** Given data **
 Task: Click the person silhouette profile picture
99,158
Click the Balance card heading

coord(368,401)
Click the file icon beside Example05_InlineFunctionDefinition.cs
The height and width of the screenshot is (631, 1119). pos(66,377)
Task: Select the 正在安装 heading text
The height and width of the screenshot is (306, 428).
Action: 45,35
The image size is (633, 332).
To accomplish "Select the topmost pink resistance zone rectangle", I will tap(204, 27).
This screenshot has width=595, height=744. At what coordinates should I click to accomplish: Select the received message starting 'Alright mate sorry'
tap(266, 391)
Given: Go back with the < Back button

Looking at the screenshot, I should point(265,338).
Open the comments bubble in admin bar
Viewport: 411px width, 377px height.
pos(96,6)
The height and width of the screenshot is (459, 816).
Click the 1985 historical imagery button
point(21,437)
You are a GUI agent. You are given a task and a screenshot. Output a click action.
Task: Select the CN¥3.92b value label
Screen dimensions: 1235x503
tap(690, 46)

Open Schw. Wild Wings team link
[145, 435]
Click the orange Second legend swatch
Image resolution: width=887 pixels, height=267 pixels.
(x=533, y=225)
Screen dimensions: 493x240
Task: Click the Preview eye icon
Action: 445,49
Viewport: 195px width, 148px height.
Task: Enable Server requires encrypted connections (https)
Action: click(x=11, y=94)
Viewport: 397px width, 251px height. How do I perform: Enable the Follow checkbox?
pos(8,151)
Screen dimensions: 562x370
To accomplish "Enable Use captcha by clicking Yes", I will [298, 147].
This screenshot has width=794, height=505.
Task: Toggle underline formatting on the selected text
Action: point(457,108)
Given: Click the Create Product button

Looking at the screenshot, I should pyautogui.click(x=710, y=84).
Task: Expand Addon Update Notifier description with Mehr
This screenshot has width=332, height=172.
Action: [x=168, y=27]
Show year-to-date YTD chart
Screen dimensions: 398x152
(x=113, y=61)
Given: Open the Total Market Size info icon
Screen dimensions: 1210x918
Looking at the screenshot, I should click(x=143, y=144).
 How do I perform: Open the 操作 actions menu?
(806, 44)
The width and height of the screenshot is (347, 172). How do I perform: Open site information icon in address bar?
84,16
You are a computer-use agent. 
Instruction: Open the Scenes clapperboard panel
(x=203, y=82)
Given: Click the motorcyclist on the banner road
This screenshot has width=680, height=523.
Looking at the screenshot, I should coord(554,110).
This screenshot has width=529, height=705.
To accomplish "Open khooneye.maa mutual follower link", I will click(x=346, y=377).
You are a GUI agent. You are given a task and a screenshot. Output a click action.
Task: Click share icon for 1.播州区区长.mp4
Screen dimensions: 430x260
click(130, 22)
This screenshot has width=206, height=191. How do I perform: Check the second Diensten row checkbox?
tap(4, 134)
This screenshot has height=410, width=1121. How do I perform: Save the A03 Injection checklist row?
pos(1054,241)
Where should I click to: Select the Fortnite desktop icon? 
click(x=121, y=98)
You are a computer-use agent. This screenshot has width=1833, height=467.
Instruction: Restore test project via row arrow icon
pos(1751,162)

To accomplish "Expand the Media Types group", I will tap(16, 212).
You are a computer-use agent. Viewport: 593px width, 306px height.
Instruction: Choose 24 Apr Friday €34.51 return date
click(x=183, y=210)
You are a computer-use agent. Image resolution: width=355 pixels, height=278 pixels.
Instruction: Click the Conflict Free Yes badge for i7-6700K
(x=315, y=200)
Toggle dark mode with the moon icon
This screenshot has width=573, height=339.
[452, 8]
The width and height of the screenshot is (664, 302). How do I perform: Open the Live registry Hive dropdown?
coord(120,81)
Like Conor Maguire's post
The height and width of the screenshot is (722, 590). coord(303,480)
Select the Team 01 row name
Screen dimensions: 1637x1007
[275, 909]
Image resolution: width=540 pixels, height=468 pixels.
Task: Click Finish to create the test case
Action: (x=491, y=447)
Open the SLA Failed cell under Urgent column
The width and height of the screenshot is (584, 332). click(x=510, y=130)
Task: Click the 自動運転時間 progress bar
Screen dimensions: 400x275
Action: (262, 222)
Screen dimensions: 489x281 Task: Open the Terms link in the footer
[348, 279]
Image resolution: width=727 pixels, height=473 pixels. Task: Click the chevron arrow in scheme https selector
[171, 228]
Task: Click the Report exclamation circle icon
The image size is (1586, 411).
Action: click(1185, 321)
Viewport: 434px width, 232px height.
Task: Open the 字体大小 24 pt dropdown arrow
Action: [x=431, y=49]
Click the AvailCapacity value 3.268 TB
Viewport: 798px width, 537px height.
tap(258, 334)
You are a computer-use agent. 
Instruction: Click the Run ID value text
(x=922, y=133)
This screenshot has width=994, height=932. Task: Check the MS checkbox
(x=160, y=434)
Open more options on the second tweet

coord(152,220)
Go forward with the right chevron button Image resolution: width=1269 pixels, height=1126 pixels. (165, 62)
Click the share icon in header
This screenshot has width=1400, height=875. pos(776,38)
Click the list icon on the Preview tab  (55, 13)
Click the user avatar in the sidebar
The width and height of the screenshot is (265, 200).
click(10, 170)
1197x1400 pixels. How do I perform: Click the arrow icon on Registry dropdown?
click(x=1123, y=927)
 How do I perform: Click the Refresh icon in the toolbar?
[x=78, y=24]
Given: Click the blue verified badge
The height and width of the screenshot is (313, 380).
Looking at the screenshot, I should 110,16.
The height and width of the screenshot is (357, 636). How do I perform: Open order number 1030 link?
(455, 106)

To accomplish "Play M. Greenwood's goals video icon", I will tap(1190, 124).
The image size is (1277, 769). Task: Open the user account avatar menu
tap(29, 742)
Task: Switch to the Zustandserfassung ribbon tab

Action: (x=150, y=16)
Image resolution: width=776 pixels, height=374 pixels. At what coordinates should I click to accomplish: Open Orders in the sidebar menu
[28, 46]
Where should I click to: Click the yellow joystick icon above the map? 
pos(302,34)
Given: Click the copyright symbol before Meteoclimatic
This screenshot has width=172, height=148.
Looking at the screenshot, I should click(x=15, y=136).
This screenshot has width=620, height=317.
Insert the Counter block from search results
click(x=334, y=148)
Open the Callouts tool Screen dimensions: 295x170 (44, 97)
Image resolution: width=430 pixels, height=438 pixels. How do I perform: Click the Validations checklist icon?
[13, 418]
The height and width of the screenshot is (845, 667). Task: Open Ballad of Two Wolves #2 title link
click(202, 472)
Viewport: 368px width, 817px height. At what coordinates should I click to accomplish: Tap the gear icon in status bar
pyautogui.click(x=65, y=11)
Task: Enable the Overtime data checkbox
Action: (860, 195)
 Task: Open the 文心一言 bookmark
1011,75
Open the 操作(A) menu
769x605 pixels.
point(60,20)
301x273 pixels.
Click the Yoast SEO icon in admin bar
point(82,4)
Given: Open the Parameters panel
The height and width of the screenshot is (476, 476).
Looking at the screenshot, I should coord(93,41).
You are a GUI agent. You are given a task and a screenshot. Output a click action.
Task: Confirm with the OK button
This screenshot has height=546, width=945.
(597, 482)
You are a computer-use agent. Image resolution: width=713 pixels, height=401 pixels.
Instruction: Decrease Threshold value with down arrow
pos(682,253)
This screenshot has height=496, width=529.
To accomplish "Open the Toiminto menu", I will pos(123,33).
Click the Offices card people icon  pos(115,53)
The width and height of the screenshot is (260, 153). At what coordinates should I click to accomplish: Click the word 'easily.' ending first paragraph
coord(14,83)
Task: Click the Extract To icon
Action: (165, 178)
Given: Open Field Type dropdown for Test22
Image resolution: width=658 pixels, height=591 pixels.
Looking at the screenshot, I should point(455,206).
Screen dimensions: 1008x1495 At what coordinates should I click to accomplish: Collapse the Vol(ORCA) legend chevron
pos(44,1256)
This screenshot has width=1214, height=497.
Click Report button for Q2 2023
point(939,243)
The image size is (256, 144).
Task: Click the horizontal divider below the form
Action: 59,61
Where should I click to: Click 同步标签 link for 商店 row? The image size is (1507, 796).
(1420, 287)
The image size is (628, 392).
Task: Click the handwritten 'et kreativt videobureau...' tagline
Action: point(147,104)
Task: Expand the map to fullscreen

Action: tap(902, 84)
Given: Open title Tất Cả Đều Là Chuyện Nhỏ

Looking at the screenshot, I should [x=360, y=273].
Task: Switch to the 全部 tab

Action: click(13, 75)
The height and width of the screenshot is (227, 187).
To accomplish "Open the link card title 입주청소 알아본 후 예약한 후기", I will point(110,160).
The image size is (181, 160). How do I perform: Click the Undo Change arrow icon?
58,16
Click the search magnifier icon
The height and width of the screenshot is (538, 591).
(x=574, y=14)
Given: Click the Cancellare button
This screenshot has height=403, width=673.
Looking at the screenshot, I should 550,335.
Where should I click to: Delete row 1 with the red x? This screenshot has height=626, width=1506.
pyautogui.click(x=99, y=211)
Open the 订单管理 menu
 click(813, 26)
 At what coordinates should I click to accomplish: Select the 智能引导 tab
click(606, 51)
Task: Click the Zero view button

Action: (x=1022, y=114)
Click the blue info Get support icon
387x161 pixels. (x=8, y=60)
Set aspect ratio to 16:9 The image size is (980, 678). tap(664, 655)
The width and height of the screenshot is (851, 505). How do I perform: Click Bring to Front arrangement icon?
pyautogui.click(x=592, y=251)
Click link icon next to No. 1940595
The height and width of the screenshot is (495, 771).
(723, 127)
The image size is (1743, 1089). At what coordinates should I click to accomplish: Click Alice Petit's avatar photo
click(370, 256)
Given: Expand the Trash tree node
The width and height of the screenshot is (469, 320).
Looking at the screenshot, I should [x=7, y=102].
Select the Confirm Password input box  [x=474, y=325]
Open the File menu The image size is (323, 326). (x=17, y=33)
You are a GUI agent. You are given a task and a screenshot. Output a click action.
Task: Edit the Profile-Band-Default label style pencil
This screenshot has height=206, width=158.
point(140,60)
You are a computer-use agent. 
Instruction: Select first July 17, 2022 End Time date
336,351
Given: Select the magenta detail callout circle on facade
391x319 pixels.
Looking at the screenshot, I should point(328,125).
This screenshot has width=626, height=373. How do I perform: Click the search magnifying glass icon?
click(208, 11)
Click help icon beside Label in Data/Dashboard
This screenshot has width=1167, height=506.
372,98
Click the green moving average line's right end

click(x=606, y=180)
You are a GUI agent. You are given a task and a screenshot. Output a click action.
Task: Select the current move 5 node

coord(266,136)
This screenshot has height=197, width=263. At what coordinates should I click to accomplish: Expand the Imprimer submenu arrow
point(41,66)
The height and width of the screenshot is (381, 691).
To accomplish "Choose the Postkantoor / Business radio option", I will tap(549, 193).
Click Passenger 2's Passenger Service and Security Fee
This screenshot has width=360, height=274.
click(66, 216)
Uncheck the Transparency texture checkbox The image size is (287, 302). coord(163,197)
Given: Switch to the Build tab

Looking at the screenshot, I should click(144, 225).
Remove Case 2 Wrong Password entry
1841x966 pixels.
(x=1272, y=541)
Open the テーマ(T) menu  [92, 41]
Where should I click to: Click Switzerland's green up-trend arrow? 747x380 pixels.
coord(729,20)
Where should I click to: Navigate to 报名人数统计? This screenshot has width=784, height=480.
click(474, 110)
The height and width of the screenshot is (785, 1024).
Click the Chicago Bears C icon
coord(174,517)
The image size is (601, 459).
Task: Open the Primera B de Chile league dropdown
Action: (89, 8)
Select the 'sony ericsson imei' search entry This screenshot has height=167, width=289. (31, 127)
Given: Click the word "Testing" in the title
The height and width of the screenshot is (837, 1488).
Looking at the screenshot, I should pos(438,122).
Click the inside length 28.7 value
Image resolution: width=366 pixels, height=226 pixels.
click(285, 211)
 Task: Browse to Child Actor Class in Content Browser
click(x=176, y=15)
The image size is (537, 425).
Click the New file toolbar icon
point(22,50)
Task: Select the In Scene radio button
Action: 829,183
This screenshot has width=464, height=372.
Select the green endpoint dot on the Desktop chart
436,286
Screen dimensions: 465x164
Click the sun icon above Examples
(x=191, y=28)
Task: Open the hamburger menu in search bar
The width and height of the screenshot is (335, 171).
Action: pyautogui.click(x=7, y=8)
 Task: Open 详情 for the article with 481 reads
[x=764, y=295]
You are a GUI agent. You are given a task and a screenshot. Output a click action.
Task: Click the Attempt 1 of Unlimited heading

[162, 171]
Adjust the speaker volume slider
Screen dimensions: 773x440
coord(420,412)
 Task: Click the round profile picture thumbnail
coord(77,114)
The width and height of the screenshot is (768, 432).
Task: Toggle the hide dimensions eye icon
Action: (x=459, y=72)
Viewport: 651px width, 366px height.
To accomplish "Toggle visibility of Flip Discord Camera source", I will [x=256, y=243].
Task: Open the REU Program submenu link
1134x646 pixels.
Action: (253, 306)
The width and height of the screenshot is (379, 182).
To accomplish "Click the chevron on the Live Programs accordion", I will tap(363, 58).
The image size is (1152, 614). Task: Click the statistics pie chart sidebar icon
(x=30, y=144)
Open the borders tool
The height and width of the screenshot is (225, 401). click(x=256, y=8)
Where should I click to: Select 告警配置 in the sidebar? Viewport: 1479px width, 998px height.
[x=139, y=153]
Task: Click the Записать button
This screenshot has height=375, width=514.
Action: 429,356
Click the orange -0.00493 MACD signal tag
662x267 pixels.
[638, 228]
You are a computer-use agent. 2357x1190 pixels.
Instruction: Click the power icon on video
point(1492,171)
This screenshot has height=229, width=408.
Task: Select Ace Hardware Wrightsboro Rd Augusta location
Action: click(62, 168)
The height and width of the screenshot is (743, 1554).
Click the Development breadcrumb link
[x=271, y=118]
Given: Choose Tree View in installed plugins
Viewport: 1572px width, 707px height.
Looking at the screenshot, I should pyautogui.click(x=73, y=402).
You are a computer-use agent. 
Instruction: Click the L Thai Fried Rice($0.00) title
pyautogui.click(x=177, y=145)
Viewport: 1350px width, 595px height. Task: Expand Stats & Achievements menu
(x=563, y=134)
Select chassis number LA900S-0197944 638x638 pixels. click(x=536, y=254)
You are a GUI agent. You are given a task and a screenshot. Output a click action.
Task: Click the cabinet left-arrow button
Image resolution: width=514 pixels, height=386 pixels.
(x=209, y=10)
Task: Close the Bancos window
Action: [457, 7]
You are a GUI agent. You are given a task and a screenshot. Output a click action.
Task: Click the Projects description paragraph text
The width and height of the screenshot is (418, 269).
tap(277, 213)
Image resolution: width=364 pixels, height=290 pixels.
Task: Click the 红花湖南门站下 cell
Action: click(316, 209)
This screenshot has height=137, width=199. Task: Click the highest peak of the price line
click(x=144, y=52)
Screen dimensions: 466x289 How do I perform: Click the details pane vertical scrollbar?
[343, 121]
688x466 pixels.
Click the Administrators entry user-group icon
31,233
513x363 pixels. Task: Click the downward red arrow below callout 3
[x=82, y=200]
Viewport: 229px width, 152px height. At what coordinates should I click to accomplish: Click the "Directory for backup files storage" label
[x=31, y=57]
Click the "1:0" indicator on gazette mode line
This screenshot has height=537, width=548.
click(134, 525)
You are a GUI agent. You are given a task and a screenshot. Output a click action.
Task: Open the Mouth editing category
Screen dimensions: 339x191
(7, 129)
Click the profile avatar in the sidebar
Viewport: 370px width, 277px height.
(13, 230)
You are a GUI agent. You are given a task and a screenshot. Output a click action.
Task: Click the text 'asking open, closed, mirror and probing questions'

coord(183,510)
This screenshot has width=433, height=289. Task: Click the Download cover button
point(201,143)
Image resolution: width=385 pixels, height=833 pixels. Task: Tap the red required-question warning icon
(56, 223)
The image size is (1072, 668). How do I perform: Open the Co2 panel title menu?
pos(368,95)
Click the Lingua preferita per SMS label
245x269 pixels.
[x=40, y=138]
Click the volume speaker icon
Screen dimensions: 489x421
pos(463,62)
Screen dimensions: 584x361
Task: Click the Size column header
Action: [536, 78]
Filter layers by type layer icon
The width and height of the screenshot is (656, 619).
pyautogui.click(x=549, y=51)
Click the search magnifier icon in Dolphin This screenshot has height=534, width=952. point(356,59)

** Your task **
Working from the material above, state how many lines contain "description"; give only the number.

** Response below **
2